=== Section Start ===
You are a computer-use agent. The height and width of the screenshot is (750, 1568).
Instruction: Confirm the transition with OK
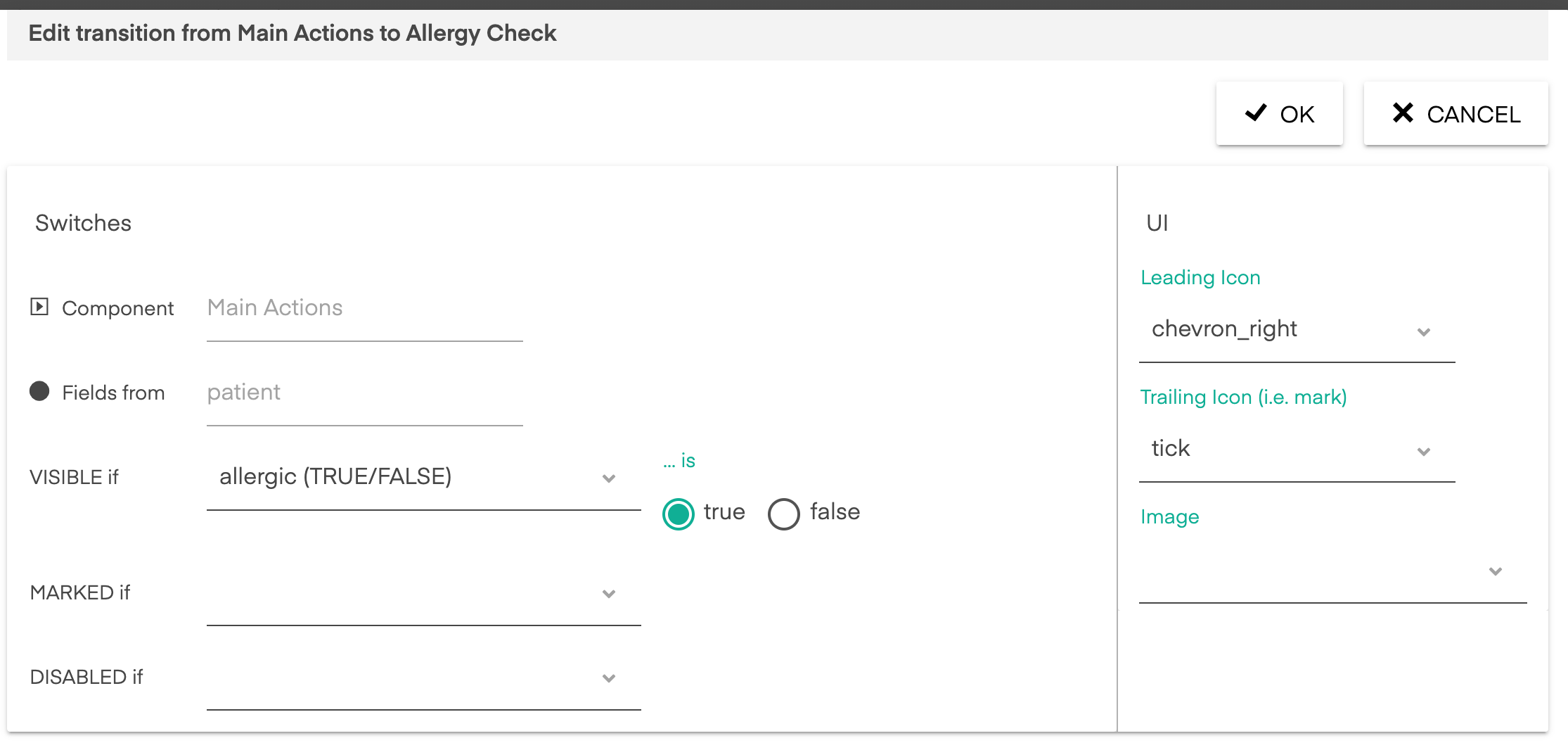tap(1280, 113)
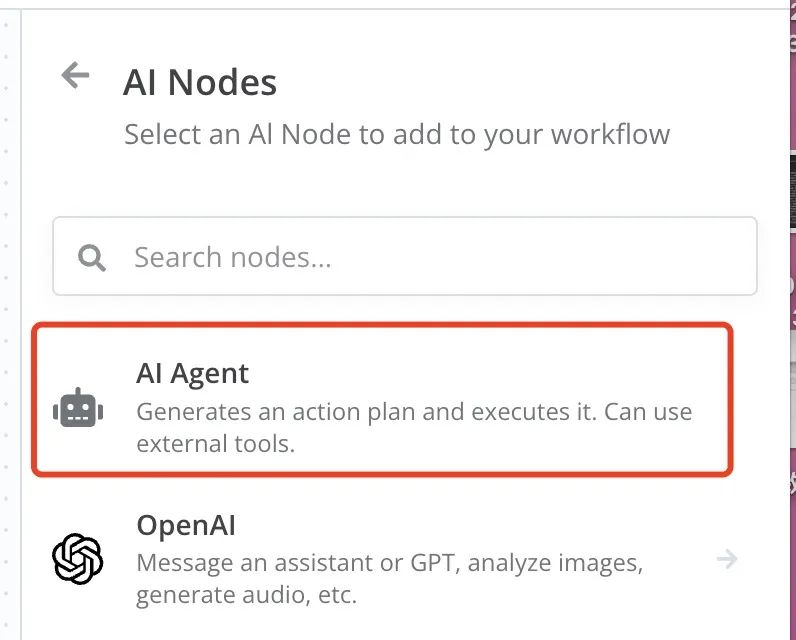Click the OpenAI logo icon
This screenshot has height=640, width=796.
78,558
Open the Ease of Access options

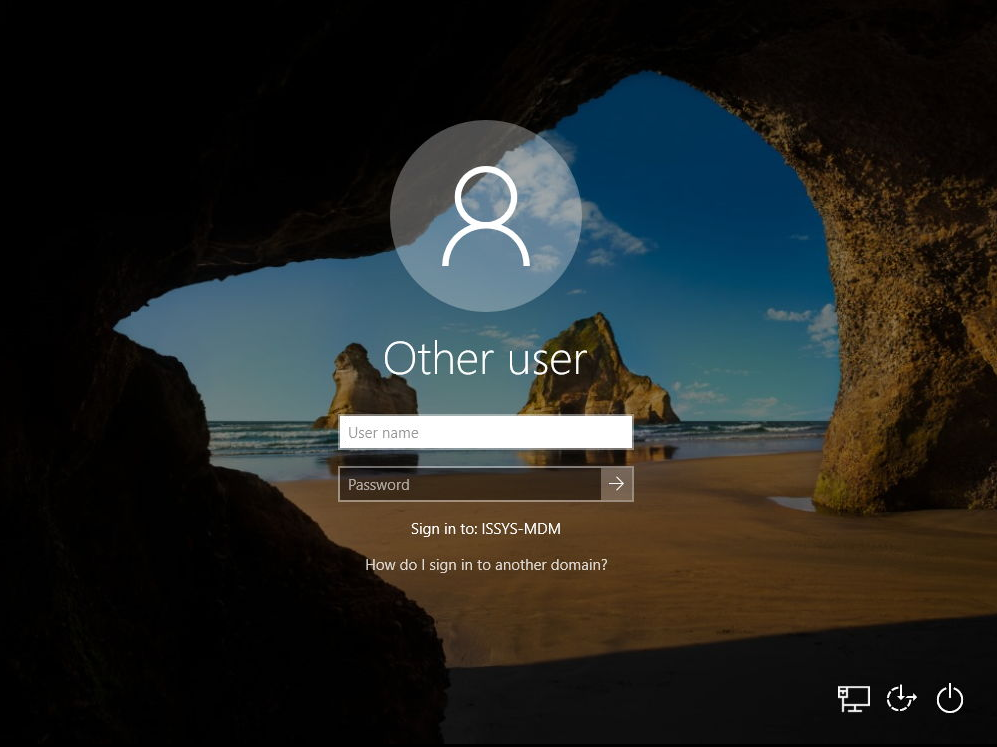(x=901, y=698)
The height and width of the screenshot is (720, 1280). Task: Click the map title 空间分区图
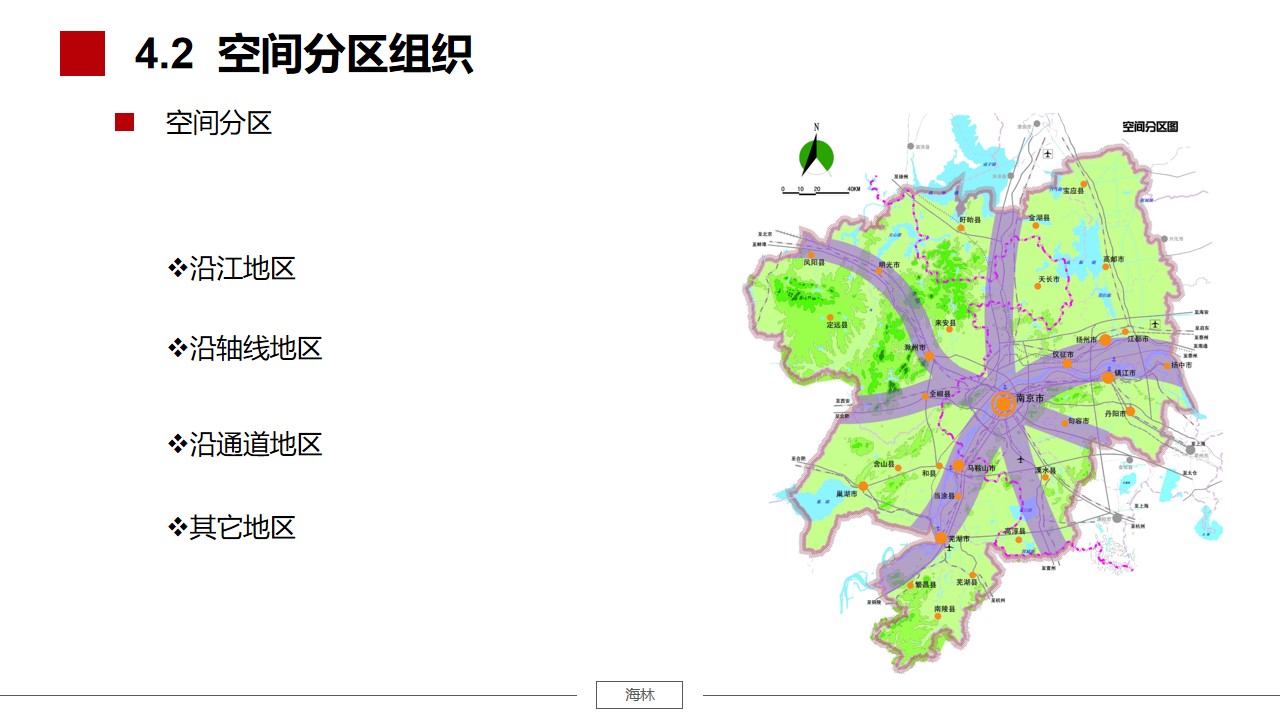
=== Section End ===
■ THE TASK
Excluding the pictures, transcribe each entry above word for word.

■ REPLY
You are a computer-use agent. The height and width of the screenshot is (750, 1568).
Instruction: Confirm the transition with OK
tap(1280, 113)
Click the OpenAI logo icon
This screenshot has height=640, width=796.
78,558
Open the Ease of Access options

(x=901, y=698)
The height and width of the screenshot is (720, 1280). Task: Click the map title 空间分区图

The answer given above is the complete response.